Do you know the correct chest exercises to get the results you want.

The chest rollout
Do you know the chest exercises that
Build powerful strong pectoral muscles?
Do you want to possess chest strength that is almost unbelievable?
Do you want to look lean and mean with a chest so ripped it shows every sinew and muscle fiber?
Do you want to loose a little weight and get back some of your old fitness?
Whatever your goal bodyweigh exercises can give you the body you deserve because natural exercises are second to none.
So forget about bench-presses and peck-deck machines because nothing works faster or gives better results than working with your own body with exercises such as the one arm press up.
The reason is simply because your body is designed to protect you from damage and injury at all times.
Therefore, when you use your own body as the resistance for your chest exercise program, your body will quickly adapt by burning fat and building muscle so the exercise becomes easier and less likely to hurt or injure you.
So if you want the best results bodyweight chest exercises will give you them
If you doubt what I am saying think about this
There is a reason why most marathon runners’ look like little more than skin and bone and yet sprinters are bursting with muscles and power.
The reason?
You don’t need big muscles to run marathons; in fact the weight of big muscles makes the job harder.
But you do need big powerful muscles to sprint fast which is why a sprinters body provides them.
The result
Their bodies have done what the human body is brilliant at, they have adapted to make the job easier and reduce the risk of damage or injury.
This is why if you use bodyweight exercises such as the advanced wall press up to provide the resistance your body will adapt far quicker than with other methods.
So what ever your training goal, bodyweight chest exercises have the answer and the best news of all is you will be using the safest, most natural way to train that there is i.e. your own body.
But before we talk about chest exercises let’s first face some realities.

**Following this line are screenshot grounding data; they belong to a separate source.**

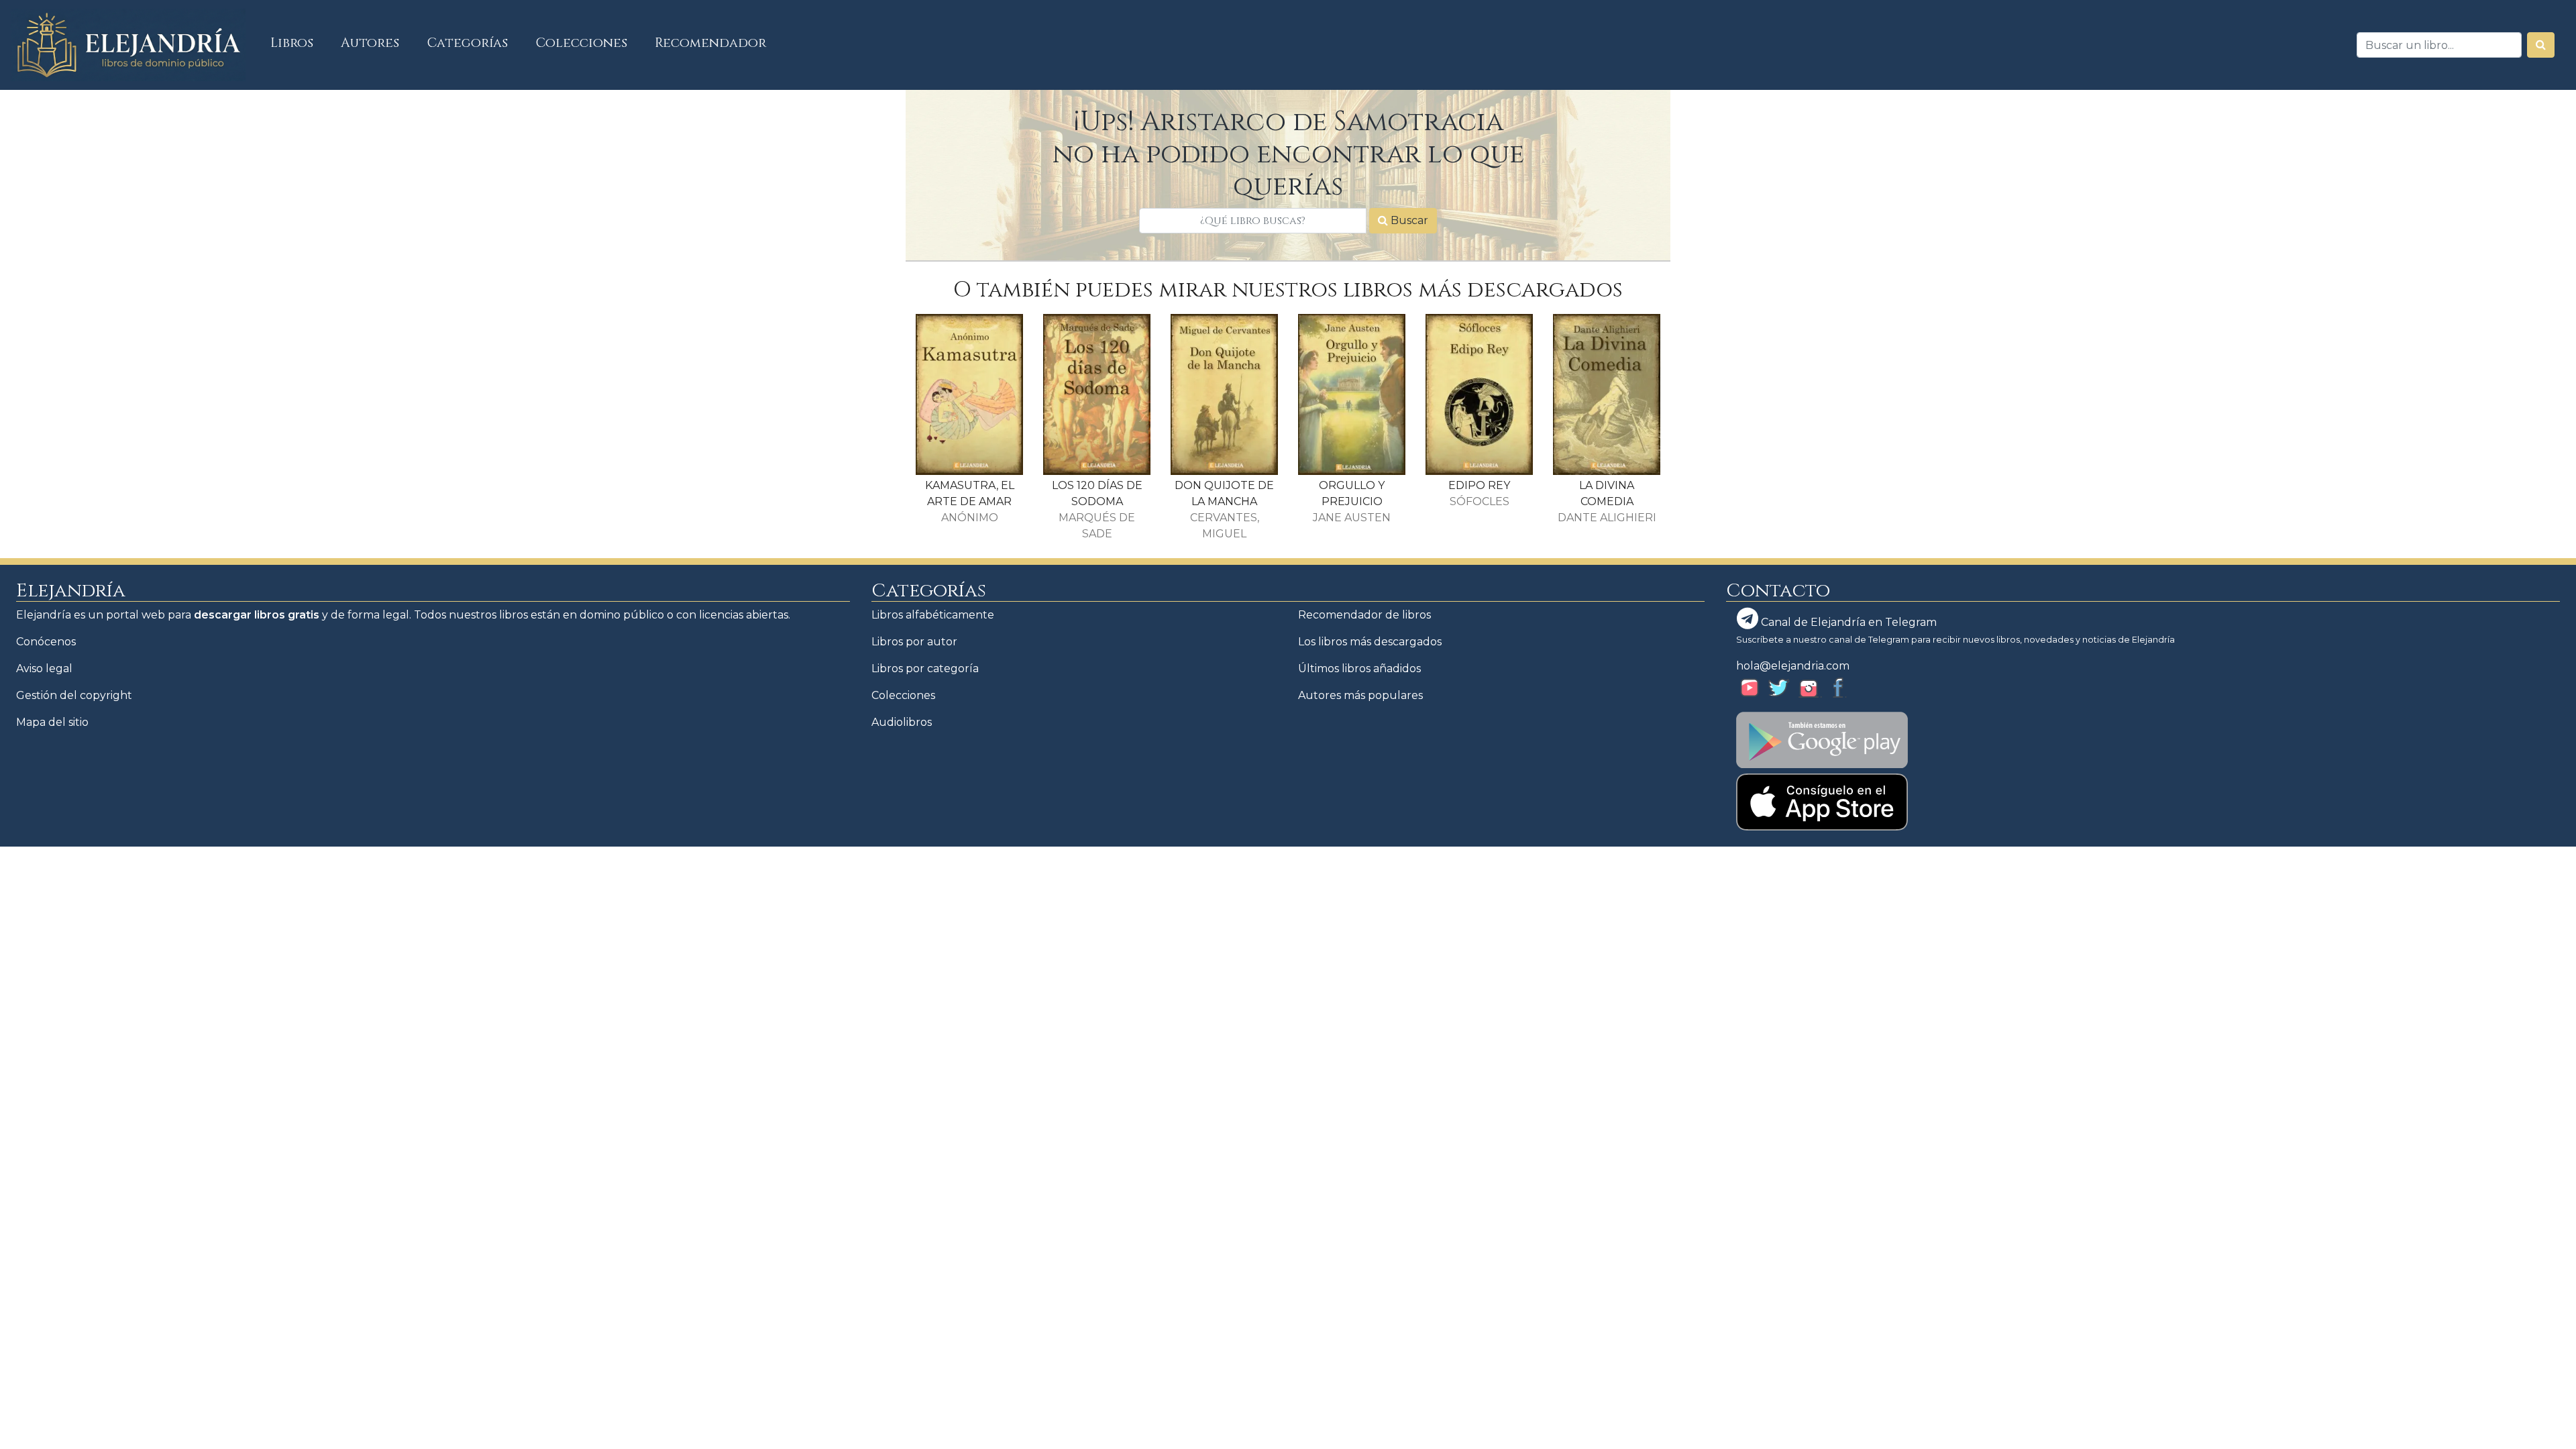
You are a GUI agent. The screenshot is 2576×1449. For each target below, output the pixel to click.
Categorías (467, 43)
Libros (298, 43)
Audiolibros (901, 722)
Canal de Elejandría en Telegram (1847, 622)
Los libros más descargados (1370, 641)
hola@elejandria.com (1792, 665)
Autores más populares (1360, 695)
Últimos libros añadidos (1359, 668)
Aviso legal (44, 668)
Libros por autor (914, 641)
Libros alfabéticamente (932, 614)
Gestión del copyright (74, 695)
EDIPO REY (1479, 485)
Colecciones (581, 43)
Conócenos (46, 641)
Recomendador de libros (1364, 614)
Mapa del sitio (52, 722)
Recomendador (710, 43)
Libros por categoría (925, 668)
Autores (370, 43)
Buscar (1408, 220)
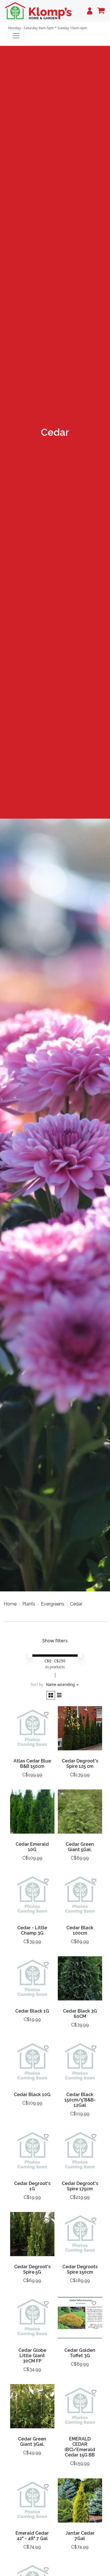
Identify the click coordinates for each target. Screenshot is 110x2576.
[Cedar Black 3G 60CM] (80, 1980)
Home (10, 1604)
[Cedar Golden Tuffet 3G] (80, 2320)
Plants (28, 1604)
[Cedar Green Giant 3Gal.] (32, 2408)
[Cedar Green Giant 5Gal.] (80, 1813)
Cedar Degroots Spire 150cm (80, 2269)
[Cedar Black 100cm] (80, 1897)
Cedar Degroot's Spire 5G (32, 2269)
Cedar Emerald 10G (32, 1846)
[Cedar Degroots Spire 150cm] (80, 2236)
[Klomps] (38, 11)
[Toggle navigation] (16, 35)
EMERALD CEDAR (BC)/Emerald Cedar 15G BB (80, 2447)
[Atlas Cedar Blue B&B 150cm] (32, 1730)
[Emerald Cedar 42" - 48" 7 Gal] (32, 2502)
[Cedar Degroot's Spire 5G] (32, 2236)
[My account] (89, 11)
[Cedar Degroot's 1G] (32, 2153)
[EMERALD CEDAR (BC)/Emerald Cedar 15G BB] (80, 2408)
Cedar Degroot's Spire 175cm (80, 2186)
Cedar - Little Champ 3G (32, 1930)
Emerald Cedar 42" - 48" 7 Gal (32, 2535)
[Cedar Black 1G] (32, 1980)
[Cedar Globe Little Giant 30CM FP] (32, 2320)
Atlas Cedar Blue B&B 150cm (32, 1763)
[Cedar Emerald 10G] (32, 1813)
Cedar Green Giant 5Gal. (80, 1846)
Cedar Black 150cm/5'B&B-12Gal (80, 2100)
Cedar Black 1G (32, 2011)
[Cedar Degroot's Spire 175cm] (80, 2153)
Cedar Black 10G (32, 2094)
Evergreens (52, 1604)
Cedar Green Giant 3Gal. (32, 2441)
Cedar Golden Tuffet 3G (79, 2353)
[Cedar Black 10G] (32, 2064)
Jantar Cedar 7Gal (79, 2535)
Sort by (37, 1684)
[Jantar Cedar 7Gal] (80, 2502)
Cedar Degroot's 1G (32, 2186)
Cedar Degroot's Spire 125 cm (80, 1763)
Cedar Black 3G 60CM (80, 2013)
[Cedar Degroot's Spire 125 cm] (80, 1730)
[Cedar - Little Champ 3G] (32, 1897)
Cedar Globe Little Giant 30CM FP (32, 2356)
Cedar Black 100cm (79, 1930)
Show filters (55, 1641)
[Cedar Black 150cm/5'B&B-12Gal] (80, 2064)
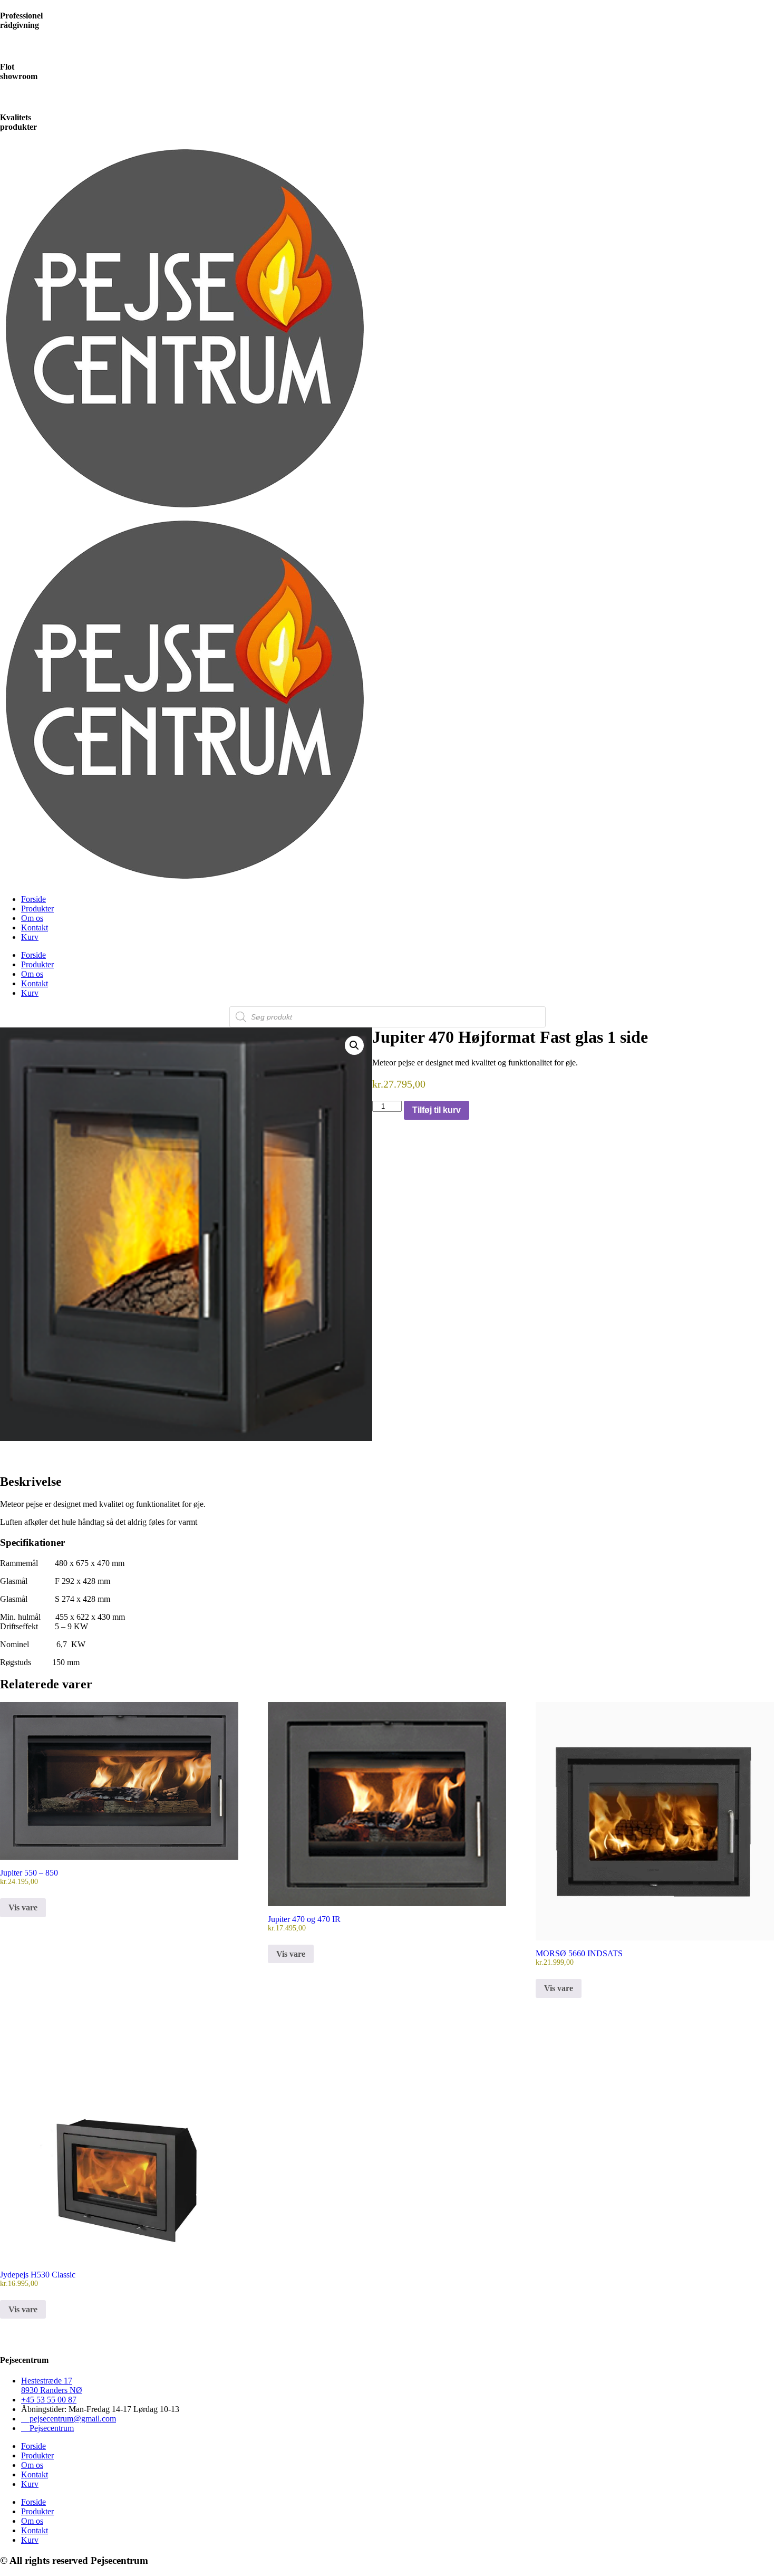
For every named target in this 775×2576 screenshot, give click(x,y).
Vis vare (22, 1907)
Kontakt (34, 927)
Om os (32, 918)
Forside (33, 899)
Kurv (29, 937)
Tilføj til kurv (436, 1110)
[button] (354, 1045)
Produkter (37, 908)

There is a lot of crap spouted by some companies in the fitness industry which promise you that this exercise or that one will produce miracle results and give you the body that you are want and deserve. These companies don’t however mention the two most important factors which are.
Fact 1 – Dedication is the most important thing you need. Without it you can not fulfill your potential what ever exercise you do.
Fact 2 – The nasty one, the one some fitness companies don’t tell you. Having the correct diet is at least 70% of the success or failure of your training goals.
It might be a disappointment to some of us but I am afraid it’s true. If you don’t follow the right diet for what you want to achieve you will struggle to fulfill your potential.
For those of you that have decided to build your new body with weight training check out
Strength Training Endeavors - which is a comprehensive site that educates you about functional strength training, optimal sports fitness nutrition, natural muscle-building, personal fitness training, healthy weight loss, and most importantly, helping you listen to your own body's strength and fitness needs.
The rules of a correct diet are simple, they are the following
If you want to a build big powerful body you need to consume more calories and protein than your body needs. Combine this extra nutrition with the right exercises and the end result is a more powerful muscular body. However, if you don’t follow the diet needed to build muscle no exercise in the world is going to turn you into the new Arnie.
If you want to look lean and mean, then you need to provide your body with the protein it needs to keep your muscle but at the same times slightly reduce the amount of calories your body needs so it will burn fat to provide energy. When combined with the right chest exercises you will have pectoral muscles that will show every part of the muscle, sinew and fiber.
If you want to loose weight off your chest with bodyweight exercises you can.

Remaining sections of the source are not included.